To my understanding, the reason why companies don't mind the hallucinations is the acceptable error rate for a given system. Let's say something hallucinated 25% of the time, but if that's ok, then it's fine for a certain product. If it only hallucinates 5% of the time, it's good enough for even more products and so on. The market will just choose the LLM appropriately depended on the tolerable error rate.
At scale, you are doing the same thing with humans too. LLMs seem to have an error rate similar to humans for the majority of simple, boring tasks, if not even a bit better since they don't get distracted and start copying and pasting their previous answers.

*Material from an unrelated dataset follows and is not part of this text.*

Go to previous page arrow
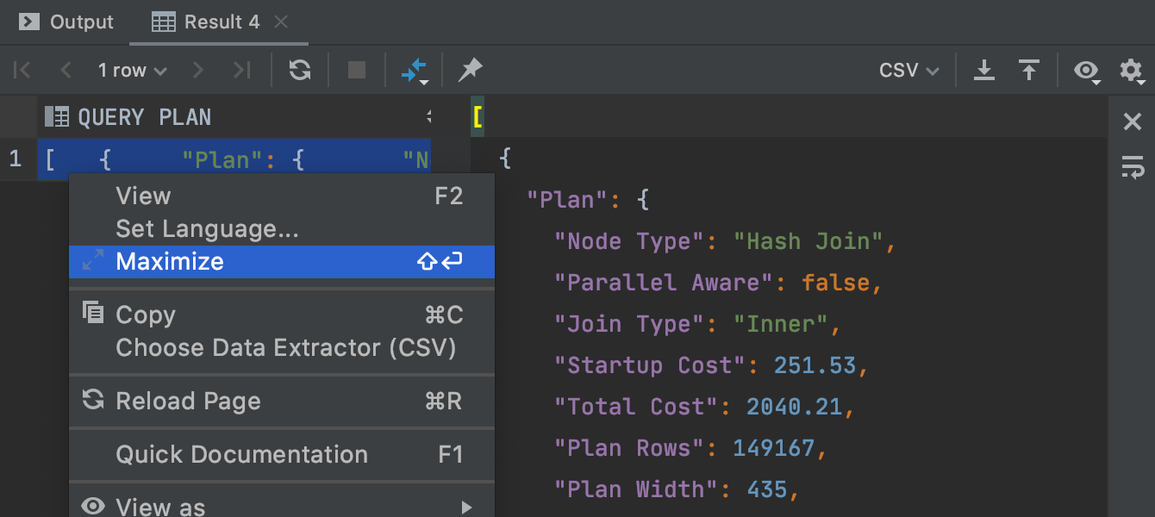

The difference with LLMs is they simply cannot (currently) do the most complex tasks that some humans can, and when they do produce erroneous output, the errors aren't very human-like. We can all understand a cut and paste error so don't hold it against the operator, but making up sources feels like a lie and breeds distrust.
> At scale, you are doing the same thing with humans too. LLMs seem to have an error rate similar to humans for the majority of simple, boring tasks, if not even a bit better since they don't get distracted and start copying and pasting their previous answers.
This is the big one missed by the frequent comments on here wondering whether LLMs are a fad, or claiming in their current state they cannot be used to replace humans in non-trivial real-world business workflows. In fact, even 1.5 years ago at the time of GPT 3.5, the technology was already good enough.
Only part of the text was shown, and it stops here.